A previous study by Cassidy had noted there were only 24 earthquakes in northeast B.C. in 2002-2003 before fracking operations started in the area. However, in 2010-2011, after fracking activity in the Horn River Basin of northeast B.C. had peaked, there were 189 earthquakes.
Experts have noted that the pattern of dramatic increase in frequency of earthquakes in northeast B.C. following introduction of fracking operations has also been observed in the United States. Since 2009, when fracking operations began in Oklahoma, an average of two earthquakes a day have been reported compared with only two or three earthquakes a year before fracking operations became widespread.
But fracking is not believed to be the direct cause of earthquakes in Oklahoma. The earthquakes are believed to be caused by fracking-related activity that involves injecting huge volumes of waste water from fracking operations into underground wells.
“The majority of recent earthquakes in central and north-central Oklahoma are very likely triggered by the injection of produced water in disposal wells,” according to the Oklahoma Geological Survey.
Hydraulic fracturing or “fracking” involves injecting a mixture of water and chemicals into the ground at high pressure to fracture shale and release otherwise inaccessible oil and gas.
“The majority of recent earthquakes in central and north-central Oklahoma are very likely triggered by the injection of produced water in disposal wells.”
“What we’re finding is with the hydraulic fracturing, we are seeing an increase in the number of induced earthquakes,” Cassidy said. “These are almost all tiny, tiny earthquakes, however.

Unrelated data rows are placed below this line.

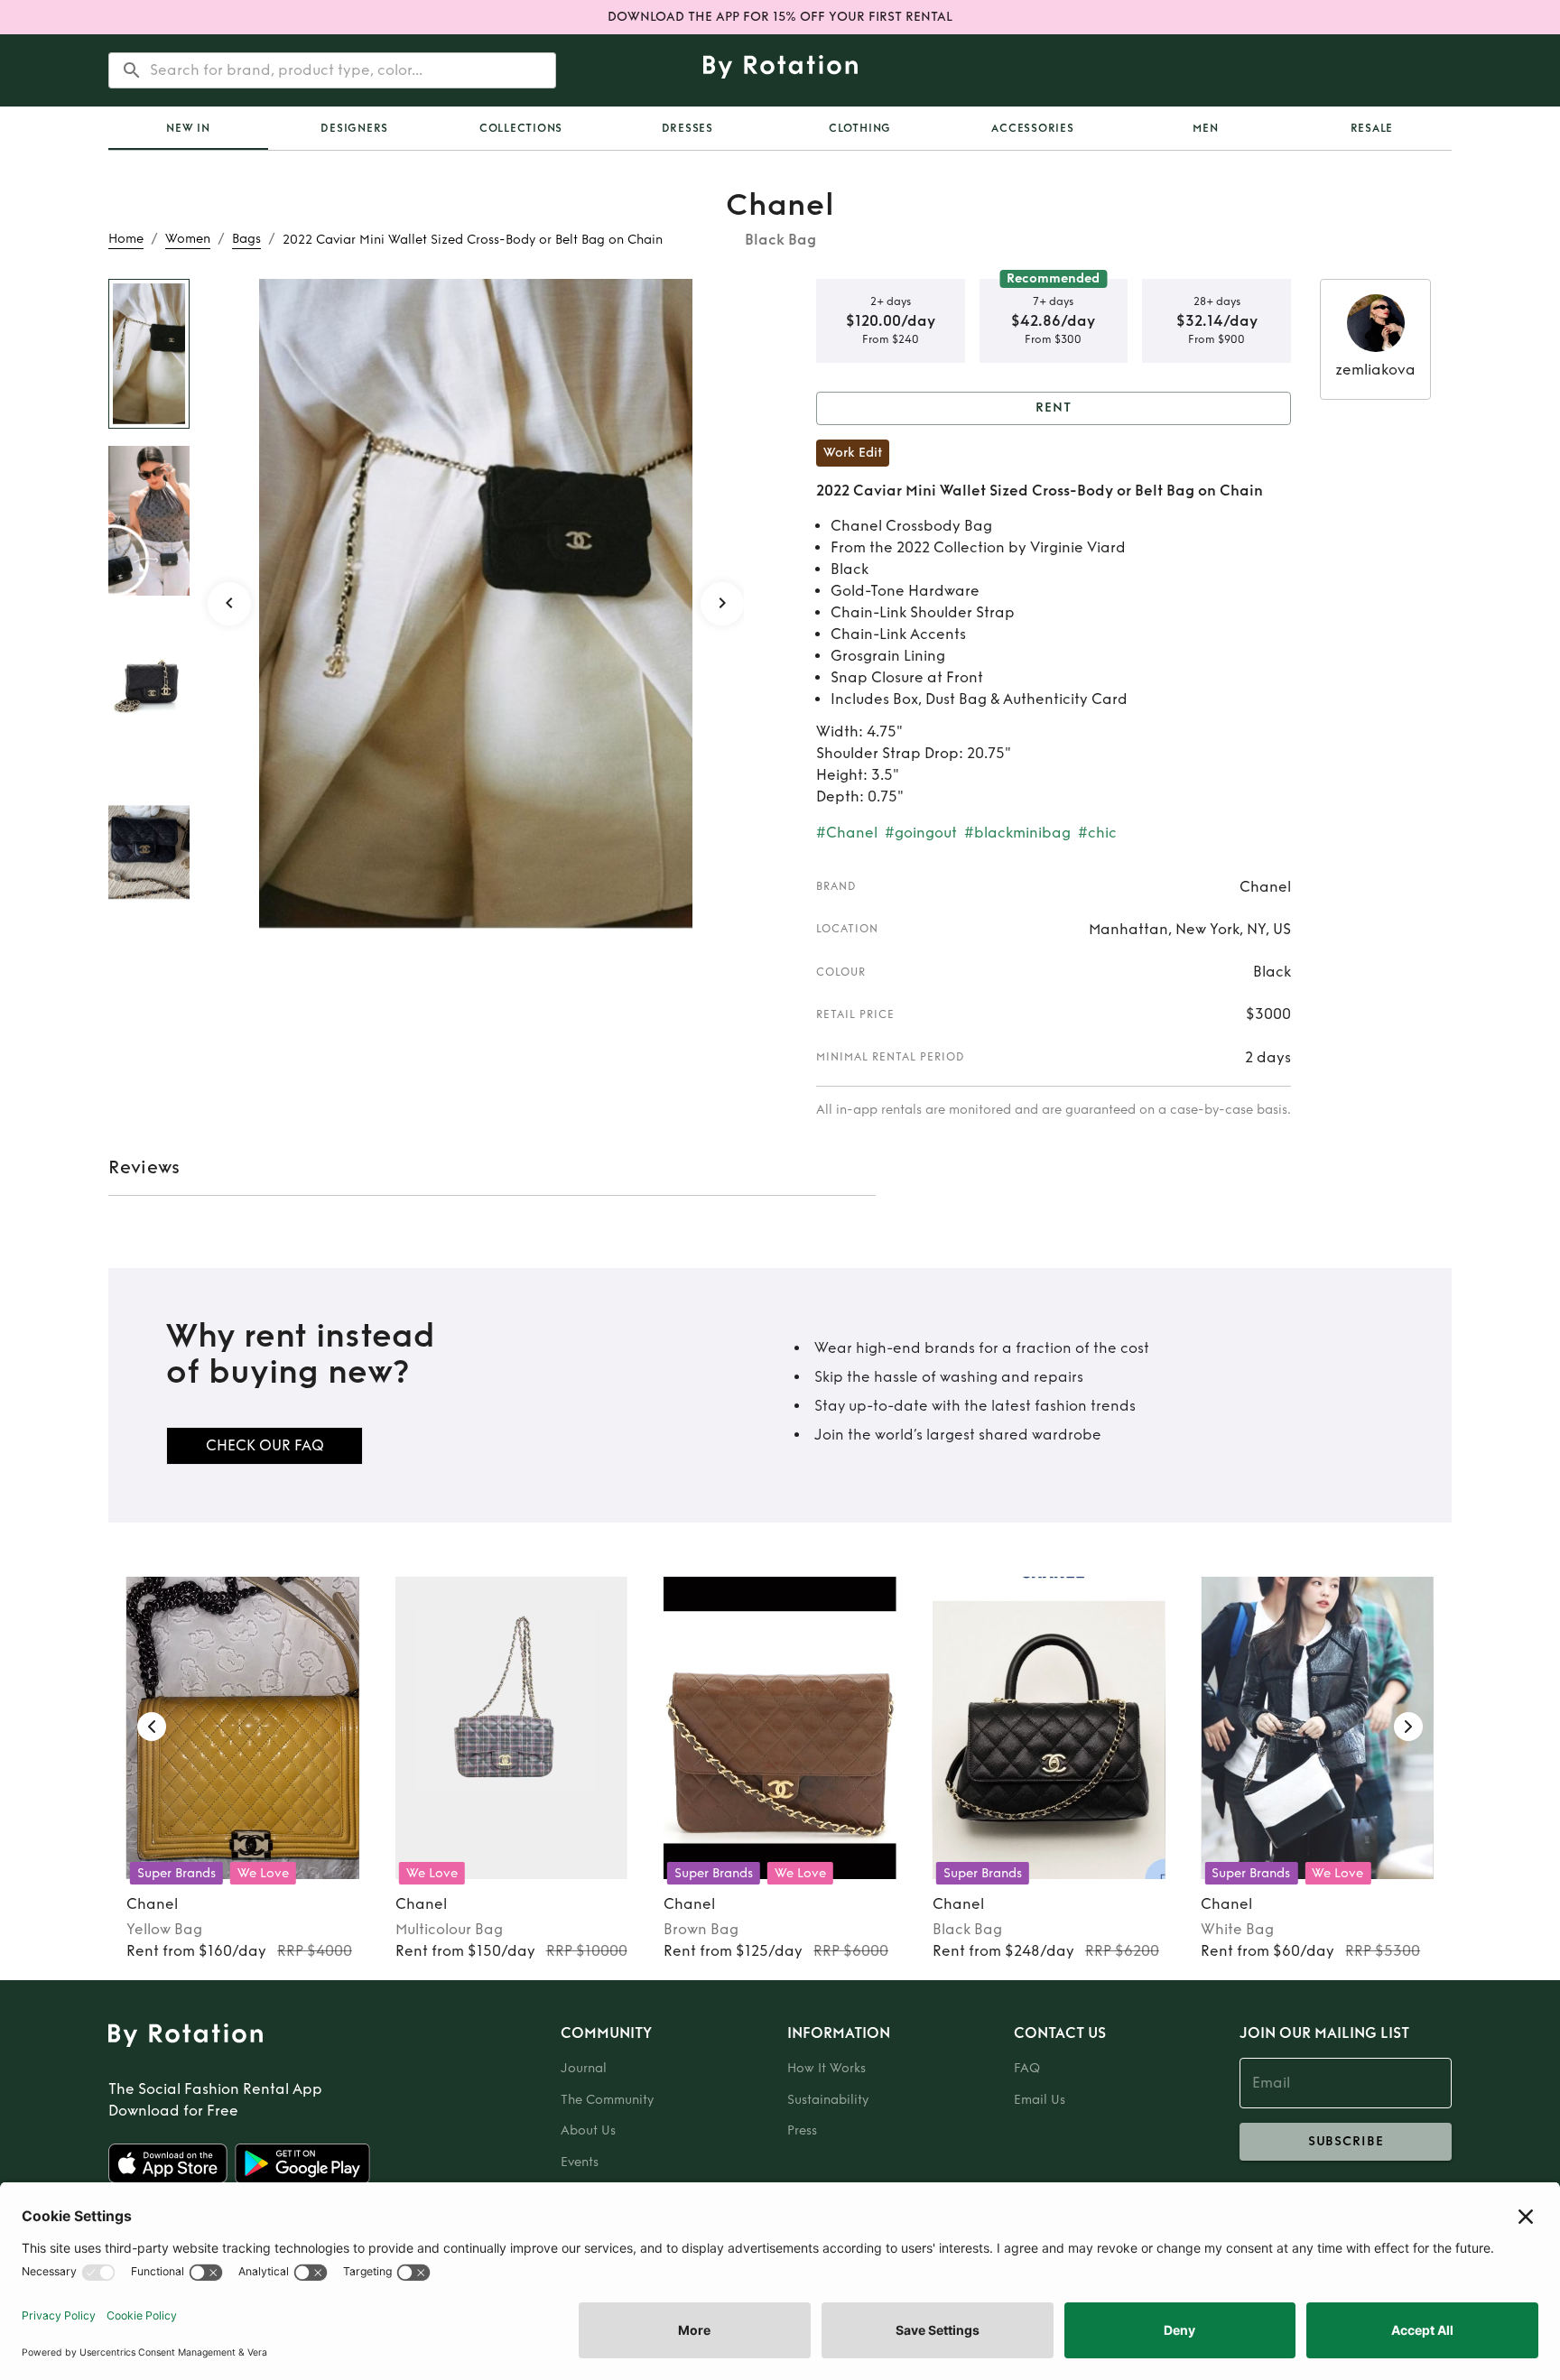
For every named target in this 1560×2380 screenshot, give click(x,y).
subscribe (1346, 2141)
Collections (520, 128)
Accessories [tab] (1032, 128)
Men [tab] (1205, 128)
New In (188, 128)
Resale (1372, 128)
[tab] (188, 128)
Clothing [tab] (860, 128)
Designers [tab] (354, 128)
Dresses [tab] (687, 128)
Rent (1053, 407)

They are not associated with all wells, in fact, it’s a very small fraction of the wells that show induced earthquakes.”
Recent studies show that most fracking-induced quakes are shallow, but trigger relatively strong shaking.
Ken Paulson, chief operating officer of the B.C. Oil and Gas Commission, said that Progress Energy Canada Ltd., the company whose operations allegedly triggered the earthquake, followed regulations and stopped operations as soon as the quake was recorded.
B.C. and Alberta regulations require that operators suspend operation and consider how to mitigate the effect of their operations following any seismic event of 4.0 magnitude or greater.
“We allowed them to continue operations with a reduced pump rate,” Paulson said, “but if another event were to occur of 3.5 or greater, you have to shut it down again and we’ll try something different.”
According to Paulson, no further significant earthquakes occurred after the pump rate was reduced.
A spokesperson for Progress Energy, said, “We take this incident very seriously. We will continue to be diligent and monitor our activities and adjust our operations as needed, such as decreasing fluid volume and pressure.”